# Task requirements
Could you edit the records between the lines holding "Given: Go to next capture arrow" and "point(180,78)", inclusive, swapping "wishlist" for "favorites" and leaving everything else unchanged, then give back only those lines?

# Raw records
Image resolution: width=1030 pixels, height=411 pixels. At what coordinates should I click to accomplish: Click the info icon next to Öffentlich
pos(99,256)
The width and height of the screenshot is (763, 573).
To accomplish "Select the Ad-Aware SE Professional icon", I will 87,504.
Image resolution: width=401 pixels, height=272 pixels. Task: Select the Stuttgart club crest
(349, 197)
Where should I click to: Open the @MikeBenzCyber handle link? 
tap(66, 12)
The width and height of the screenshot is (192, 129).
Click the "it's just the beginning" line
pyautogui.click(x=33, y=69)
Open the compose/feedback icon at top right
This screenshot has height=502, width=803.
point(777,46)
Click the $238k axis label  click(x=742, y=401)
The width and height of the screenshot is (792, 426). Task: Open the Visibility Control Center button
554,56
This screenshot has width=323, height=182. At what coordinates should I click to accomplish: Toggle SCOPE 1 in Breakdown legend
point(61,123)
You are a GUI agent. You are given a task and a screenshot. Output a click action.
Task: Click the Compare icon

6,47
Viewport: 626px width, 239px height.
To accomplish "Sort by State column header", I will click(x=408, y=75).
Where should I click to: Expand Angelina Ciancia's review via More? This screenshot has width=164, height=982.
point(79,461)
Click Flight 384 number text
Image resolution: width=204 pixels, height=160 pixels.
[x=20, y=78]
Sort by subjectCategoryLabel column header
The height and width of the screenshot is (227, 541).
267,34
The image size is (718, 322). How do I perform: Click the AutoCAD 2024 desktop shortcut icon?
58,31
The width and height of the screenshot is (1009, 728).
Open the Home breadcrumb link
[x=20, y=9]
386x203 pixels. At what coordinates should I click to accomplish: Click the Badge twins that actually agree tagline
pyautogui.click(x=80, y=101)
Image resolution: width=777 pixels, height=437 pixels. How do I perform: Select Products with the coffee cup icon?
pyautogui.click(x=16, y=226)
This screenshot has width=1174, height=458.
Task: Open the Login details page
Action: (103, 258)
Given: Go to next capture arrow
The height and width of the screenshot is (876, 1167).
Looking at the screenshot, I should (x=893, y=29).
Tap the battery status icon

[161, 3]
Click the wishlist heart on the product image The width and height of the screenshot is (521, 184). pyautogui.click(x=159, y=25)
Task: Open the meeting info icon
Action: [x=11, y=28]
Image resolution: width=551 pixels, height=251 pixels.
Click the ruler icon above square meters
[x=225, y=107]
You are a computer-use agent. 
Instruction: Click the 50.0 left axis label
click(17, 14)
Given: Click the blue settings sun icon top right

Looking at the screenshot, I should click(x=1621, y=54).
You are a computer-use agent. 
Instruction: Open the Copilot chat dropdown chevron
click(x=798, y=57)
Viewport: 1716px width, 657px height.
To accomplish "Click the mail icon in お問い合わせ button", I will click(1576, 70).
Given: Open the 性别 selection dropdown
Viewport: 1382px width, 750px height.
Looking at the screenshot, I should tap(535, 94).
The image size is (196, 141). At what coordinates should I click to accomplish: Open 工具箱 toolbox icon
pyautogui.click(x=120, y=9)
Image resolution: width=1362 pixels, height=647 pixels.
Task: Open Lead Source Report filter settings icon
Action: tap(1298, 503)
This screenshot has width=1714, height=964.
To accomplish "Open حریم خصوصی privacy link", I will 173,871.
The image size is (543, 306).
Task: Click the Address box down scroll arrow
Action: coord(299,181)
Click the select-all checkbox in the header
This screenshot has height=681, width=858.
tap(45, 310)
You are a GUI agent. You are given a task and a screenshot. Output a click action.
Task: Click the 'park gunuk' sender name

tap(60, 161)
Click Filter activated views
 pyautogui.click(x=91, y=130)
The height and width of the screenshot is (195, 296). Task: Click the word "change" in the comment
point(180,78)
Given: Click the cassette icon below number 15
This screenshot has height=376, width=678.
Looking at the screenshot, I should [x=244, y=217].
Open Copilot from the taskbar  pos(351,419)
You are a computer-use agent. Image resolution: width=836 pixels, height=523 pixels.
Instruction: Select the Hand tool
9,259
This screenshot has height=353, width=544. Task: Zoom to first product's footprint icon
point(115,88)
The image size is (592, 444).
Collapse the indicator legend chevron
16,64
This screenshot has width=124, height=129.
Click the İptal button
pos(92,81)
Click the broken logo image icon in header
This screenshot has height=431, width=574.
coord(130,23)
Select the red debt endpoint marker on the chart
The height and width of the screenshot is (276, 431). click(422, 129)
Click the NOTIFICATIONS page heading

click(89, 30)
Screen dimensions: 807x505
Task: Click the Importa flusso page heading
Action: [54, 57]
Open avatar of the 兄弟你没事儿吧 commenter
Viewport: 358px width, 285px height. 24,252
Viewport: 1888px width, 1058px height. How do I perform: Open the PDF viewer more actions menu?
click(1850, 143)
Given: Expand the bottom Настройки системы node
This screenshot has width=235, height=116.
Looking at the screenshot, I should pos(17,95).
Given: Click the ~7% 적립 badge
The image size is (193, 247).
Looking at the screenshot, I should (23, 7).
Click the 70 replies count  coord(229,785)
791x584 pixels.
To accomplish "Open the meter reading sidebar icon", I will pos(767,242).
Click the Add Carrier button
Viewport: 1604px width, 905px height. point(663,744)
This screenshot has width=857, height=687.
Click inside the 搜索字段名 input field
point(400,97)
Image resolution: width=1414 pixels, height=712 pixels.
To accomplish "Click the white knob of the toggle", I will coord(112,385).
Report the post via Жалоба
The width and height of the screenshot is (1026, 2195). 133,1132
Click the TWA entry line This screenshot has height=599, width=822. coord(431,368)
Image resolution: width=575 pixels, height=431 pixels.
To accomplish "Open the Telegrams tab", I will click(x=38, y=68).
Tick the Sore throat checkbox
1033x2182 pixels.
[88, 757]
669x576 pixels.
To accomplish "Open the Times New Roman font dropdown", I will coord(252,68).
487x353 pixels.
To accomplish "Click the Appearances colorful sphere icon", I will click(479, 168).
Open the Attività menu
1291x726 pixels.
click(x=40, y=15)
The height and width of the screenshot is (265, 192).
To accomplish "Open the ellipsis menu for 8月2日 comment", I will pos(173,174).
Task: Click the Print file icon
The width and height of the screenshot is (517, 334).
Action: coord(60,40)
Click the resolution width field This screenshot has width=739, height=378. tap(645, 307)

# Written response
Given: Go to next capture arrow
The height and width of the screenshot is (876, 1167).
Looking at the screenshot, I should (x=893, y=29).
Tap the battery status icon

[161, 3]
Click the favorites heart on the product image The width and height of the screenshot is (521, 184). pyautogui.click(x=159, y=25)
Task: Open the meeting info icon
Action: [x=11, y=28]
Image resolution: width=551 pixels, height=251 pixels.
Click the ruler icon above square meters
[x=225, y=107]
You are a computer-use agent. 
Instruction: Click the 50.0 left axis label
click(17, 14)
Given: Click the blue settings sun icon top right

Looking at the screenshot, I should click(x=1621, y=54).
You are a computer-use agent. 
Instruction: Open the Copilot chat dropdown chevron
click(x=798, y=57)
Viewport: 1716px width, 657px height.
To accomplish "Click the mail icon in お問い合わせ button", I will click(1576, 70).
Given: Open the 性别 selection dropdown
Viewport: 1382px width, 750px height.
Looking at the screenshot, I should tap(535, 94).
The image size is (196, 141). At what coordinates should I click to accomplish: Open 工具箱 toolbox icon
pyautogui.click(x=120, y=9)
Image resolution: width=1362 pixels, height=647 pixels.
Task: Open Lead Source Report filter settings icon
Action: tap(1298, 503)
This screenshot has width=1714, height=964.
To accomplish "Open حریم خصوصی privacy link", I will 173,871.
The image size is (543, 306).
Task: Click the Address box down scroll arrow
Action: coord(299,181)
Click the select-all checkbox in the header
This screenshot has height=681, width=858.
tap(45, 310)
You are a GUI agent. You are given a task and a screenshot. Output a click action.
Task: Click the 'park gunuk' sender name

tap(60, 161)
Click Filter activated views
 pyautogui.click(x=91, y=130)
The height and width of the screenshot is (195, 296). Task: Click the word "change" in the comment
point(180,78)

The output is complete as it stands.